_Consignes:_
a. D'après le texte sur l'être-là, qu'y a-t-il pour l'animal ?
b. Rédigez la suite du texte sur l'être-là à partir de sa dernière phrase.

_Bloc de texte:_
++++++++++

Ce mot "d'être-là" suppose un observateur, une conscience réflexive : pour l'animal, il n'y a pas d'être-là ; il n'y a que du là, du circonstanciel.

 

3.
Le mépris refuse de voir en l'autre une conscience capable d'ontologie, capable de reconnaître l'être-là, ou une conscience qui se ferait avoir par l'être-là. Un philosophe ! Jetez-lui des cailloux !

 

4.
On peut se demander si, à certaines périodes de leur histoire, certains peuples n'ont pas manifesté de grandes capacités ontologiques, tandis que d'autres en furent catastrophiquement dépourvus. Les Gréco-Romains d'il y a des siècles semblent mystérieusement dotés de ces capacités, cependant que les Prussiens et les Allemands passent pour des brutes à bottes, écoutant de lourds orchestres débiter de délirants opéras à casques et des symphonies à n'en plus finir - quand ce ne sont pas des musiques de chambre, ainsi nommées parce qu'elles finissent par endormir l'auditeur égaré. Evidemment, c'est une illusion d'optique car Grecs, Romains, Prussiens, Allemands, ont tous eu le même souci : comment vivre le moins mal possible dans un monde impossible.

++++++++++

_Entrées extraites:_

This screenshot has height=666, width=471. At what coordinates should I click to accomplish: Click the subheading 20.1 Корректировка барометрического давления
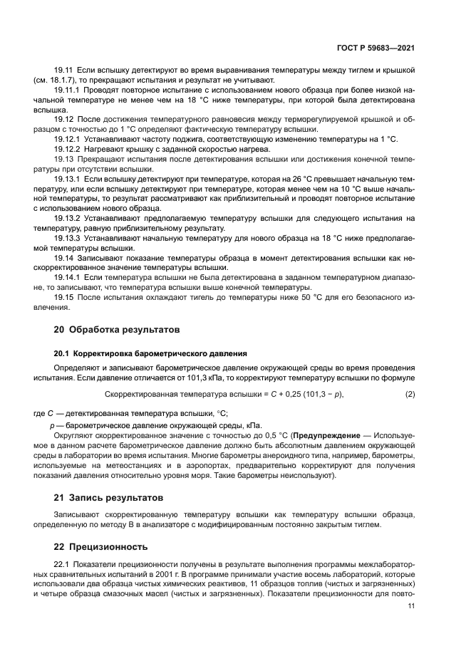click(151, 353)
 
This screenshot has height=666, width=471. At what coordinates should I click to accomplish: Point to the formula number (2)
click(410, 394)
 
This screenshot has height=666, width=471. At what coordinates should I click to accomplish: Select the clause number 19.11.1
click(68, 92)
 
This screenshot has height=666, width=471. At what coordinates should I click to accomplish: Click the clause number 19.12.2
click(68, 149)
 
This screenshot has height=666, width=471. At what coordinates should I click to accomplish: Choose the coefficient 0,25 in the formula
click(291, 394)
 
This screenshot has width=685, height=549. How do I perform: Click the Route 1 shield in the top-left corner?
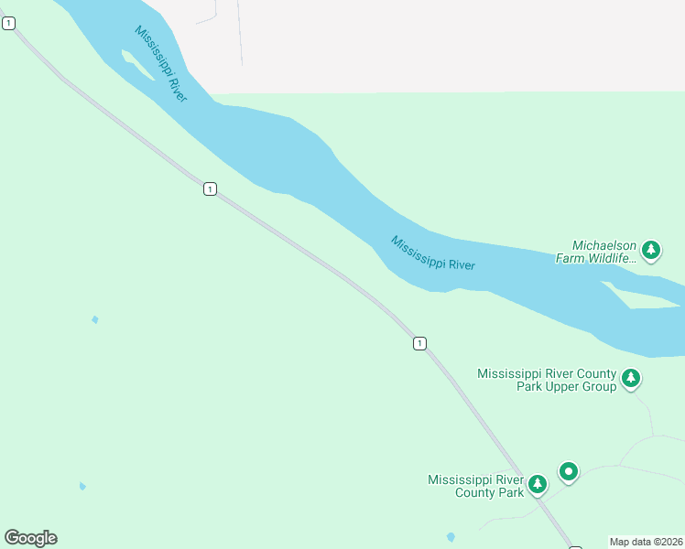click(8, 23)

++++++++++

_Résultats de l'exercice:_
a. Pour l'animal, il n'y a que du là, du circonstanciel.

b.
5.
"l'impression d'avoir été pris au jeu d'une fatalité omnipotente et rusée"
(Le réel et son double, p.38)

 

La tragédie : un inventaire de toutes les ruses d'une fatalité omnipotente et rusée. Une description de la façon dont, malgré les coups d'épée qu'on lui flanque, le cercle s'y prend pour, quoiqu'on fasse, toujours se refermer sur nous.

 

6.
Je ne crois pas aux grands sentiments, je ne crois qu'aux grandes oeuvres.

 

7.
Entendu (et cité de mémoire) dans un documentaire sur la Seconde Guerre Mondiale : "Le Bismarck, le plus grand des vaisseaux de guerre jamais construit réduit à l'état de canard en plastique par un simple avion de chasse." Terrible humour, quand on songe que le canard se saborda emportant avec lui près de 2000 marins. Terrible et terriblement efficace humour.

 

8.
"et c'est la disparition de ce pâle fantôme du réel qui surprend un moment la conscience lorsque s'accomplit l'événement."
(Le réel et son double, p.43)

 

Nous agitons des fantômes événementiels que dissipe l'accomplissement de l'événement prévu.

 

9.
"A lui le réel, à moi l'ombre."
(Le réel et son double, p.91)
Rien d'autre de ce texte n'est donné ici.